━━━ Data shown

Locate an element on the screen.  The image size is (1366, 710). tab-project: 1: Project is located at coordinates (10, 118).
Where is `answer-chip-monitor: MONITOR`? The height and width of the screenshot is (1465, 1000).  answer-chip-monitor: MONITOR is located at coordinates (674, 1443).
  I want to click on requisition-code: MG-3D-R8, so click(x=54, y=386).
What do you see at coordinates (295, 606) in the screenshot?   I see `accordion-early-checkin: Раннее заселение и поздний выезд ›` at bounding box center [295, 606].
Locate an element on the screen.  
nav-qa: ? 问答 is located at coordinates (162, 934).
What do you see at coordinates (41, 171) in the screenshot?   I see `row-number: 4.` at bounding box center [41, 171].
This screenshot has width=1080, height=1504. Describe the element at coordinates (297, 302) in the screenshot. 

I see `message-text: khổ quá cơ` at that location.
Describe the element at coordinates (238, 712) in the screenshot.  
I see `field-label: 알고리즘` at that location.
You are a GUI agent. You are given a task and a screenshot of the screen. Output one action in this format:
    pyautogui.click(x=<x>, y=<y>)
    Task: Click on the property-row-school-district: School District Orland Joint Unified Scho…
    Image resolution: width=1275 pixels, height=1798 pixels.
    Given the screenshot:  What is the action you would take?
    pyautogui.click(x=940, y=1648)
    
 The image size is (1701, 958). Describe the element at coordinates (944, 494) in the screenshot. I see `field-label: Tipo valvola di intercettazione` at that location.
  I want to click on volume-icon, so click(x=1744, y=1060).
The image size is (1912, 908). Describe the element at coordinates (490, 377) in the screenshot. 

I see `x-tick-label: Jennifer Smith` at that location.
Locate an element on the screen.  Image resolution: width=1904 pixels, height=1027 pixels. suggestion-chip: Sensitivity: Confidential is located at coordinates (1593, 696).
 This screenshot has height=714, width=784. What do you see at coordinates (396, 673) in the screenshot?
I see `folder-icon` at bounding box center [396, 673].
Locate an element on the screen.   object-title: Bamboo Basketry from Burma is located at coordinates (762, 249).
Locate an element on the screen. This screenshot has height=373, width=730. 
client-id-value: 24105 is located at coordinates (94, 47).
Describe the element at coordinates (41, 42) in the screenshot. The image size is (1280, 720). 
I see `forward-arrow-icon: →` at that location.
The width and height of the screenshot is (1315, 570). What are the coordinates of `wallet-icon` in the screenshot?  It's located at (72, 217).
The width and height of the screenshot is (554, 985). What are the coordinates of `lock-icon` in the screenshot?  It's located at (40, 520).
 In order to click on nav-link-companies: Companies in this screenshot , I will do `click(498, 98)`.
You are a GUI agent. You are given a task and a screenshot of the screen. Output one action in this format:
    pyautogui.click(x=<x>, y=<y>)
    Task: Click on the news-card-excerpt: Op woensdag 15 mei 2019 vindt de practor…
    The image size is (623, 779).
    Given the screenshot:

━━━━━━

== What you need to do ==
Render every line of the records above as a JSON list of strings, one string per line, and leave out the blank lines.

== Exercise output ==
[
  "Locate an element on the screen.  The image size is (1366, 710). tab-project: 1: Project is located at coordinates (10, 118).",
  "Where is `answer-chip-monitor: MONITOR`? The height and width of the screenshot is (1465, 1000).  answer-chip-monitor: MONITOR is located at coordinates (674, 1443).",
  "  I want to click on requisition-code: MG-3D-R8, so click(x=54, y=386).",
  "What do you see at coordinates (295, 606) in the screenshot?   I see `accordion-early-checkin: Раннее заселение и поздний выезд ›` at bounding box center [295, 606].",
  "Locate an element on the screen.  ",
  "nav-qa: ? 问答 is located at coordinates (162, 934).",
  "What do you see at coordinates (41, 171) in the screenshot?   I see `row-number: 4.` at bounding box center [41, 171].",
  "This screenshot has width=1080, height=1504. Describe the element at coordinates (297, 302) in the screenshot. ",
  "I see `message-text: khổ quá cơ` at that location.",
  "Describe the element at coordinates (238, 712) in the screenshot.  ",
  "I see `field-label: 알고리즘` at that location.",
  "You are a GUI agent. You are given a task and a screenshot of the screen. Output one action in this format:",
  "    pyautogui.click(x=<x>, y=<y>)",
  "    Task: Click on the property-row-school-district: School District Orland Joint Unified Scho…",
  "    Image resolution: width=1275 pixels, height=1798 pixels.",
  "    Given the screenshot:  What is the action you would take?",
  "    pyautogui.click(x=940, y=1648)",
  " The image size is (1701, 958). Describe the element at coordinates (944, 494) in the screenshot. I see `field-label: Tipo valvola di intercettazione` at that location.",
  "  I want to click on volume-icon, so click(x=1744, y=1060).",
  "The image size is (1912, 908). Describe the element at coordinates (490, 377) in the screenshot. ",
  "I see `x-tick-label: Jennifer Smith` at that location.",
  "Locate an element on the screen.  Image resolution: width=1904 pixels, height=1027 pixels. suggestion-chip: Sensitivity: Confidential is located at coordinates (1593, 696).",
  " This screenshot has height=714, width=784. What do you see at coordinates (396, 673) in the screenshot?",
  "I see `folder-icon` at bounding box center [396, 673].",
  "Locate an element on the screen.   object-title: Bamboo Basketry from Burma is located at coordinates (762, 249).",
  "Locate an element on the screen. This screenshot has height=373, width=730. ",
  "client-id-value: 24105 is located at coordinates (94, 47).",
  "Describe the element at coordinates (41, 42) in the screenshot. The image size is (1280, 720). ",
  "I see `forward-arrow-icon: →` at that location.",
  "The width and height of the screenshot is (1315, 570). What are the coordinates of `wallet-icon` in the screenshot?  It's located at (72, 217).",
  "The width and height of the screenshot is (554, 985). What are the coordinates of `lock-icon` in the screenshot?  It's located at (40, 520).",
  " In order to click on nav-link-companies: Companies in this screenshot , I will do `click(498, 98)`.",
  "You are a GUI agent. You are given a task and a screenshot of the screen. Output one action in this format:",
  "    pyautogui.click(x=<x>, y=<y>)",
  "    Task: Click on the news-card-excerpt: Op woensdag 15 mei 2019 vindt de practor…",
  "    The image size is (623, 779).",
  "    Given the screenshot:"
]